[python] Logarithmic returns in pandas dataframe

Python pandas has a pct_change function which I use to calculate the returns for stock prices in a dataframe:

ndf['Return']= ndf['TypicalPrice'].pct_change()

I am using the following code to get logarithmic returns, but it gives the exact same values as the pct.change() function:

ndf['retlog']=np.log(ndf['TypicalPrice'].astype('float64')/ndf['TypicalPrice'].astype('float64').shift(1))
#np is for numpy

This question is related to python pandas

The answer is


@poulter7: I cannot comment on the other answers, so I post it as new answer: be careful with

np.log(df.price).diff() 

as this will fail for indices which can become negative as well as risk factors e.g. negative interest rates. In these cases

np.log(df.price/df.price.shift(1)).dropna()

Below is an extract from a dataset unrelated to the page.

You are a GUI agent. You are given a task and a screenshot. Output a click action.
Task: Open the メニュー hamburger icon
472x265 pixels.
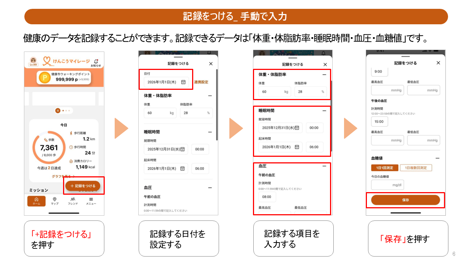(x=91, y=201)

is preferred and based on my experience generally the safer approach. It also evaluates the logarithm only once.

Whether you use +1 or -1 depends on the ordering of your time series. Use -1 for descending and +1 for ascending dates - in both cases the shift provides the preceding date's value.


The results might seem similar, but that is just because of the Taylor expansion for the logarithm. Since log(1 + x) ~ x, the results can be similar.

However,

I am using the following code to get logarithmic returns, but it gives the exact same values as the pct.change() function.

is not quite correct.

import pandas as pd

df = pd.DataFrame({'p': range(10)})

df['pct_change'] = df.pct_change()
df['log_stuff'] = \
    np.log(df['p'].astype('float64')/df['p'].astype('float64').shift(1))
df[['pct_change', 'log_stuff']].plot();

enter image description here


Log returns are simply the natural log of 1 plus the arithmetic return. So how about this?

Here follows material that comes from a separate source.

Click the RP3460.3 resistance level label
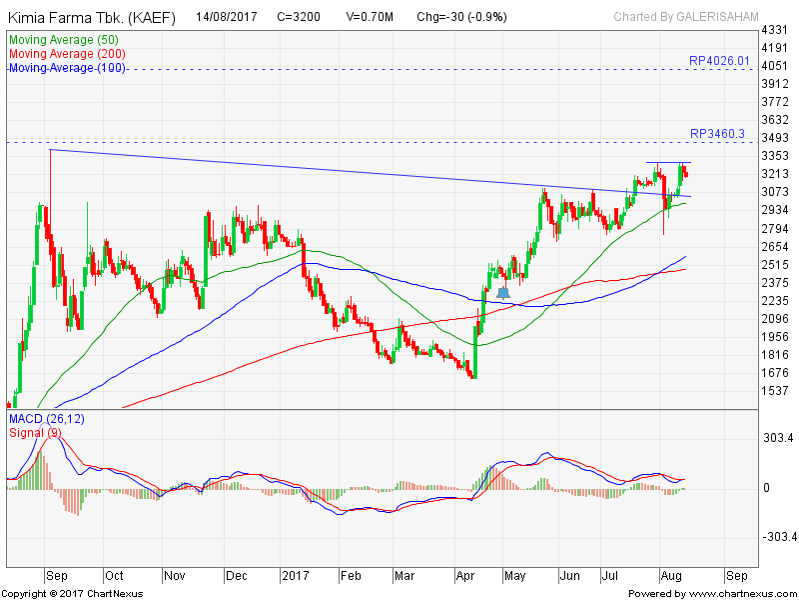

df['pct_change'] = df.price.pct_change()
df['log_return'] = np.log(1 + df.pct_change)

Even more concise, utilizing Ximix's suggestion:

df['log_return'] = np.log1p(df.price.pct_change())

Single line, and only calculating logs once. First convert to log-space, then take the 1-period diff.

    np.diff(np.log(df.price))

In earlier versions of numpy:

    np.log(df.price)).diff()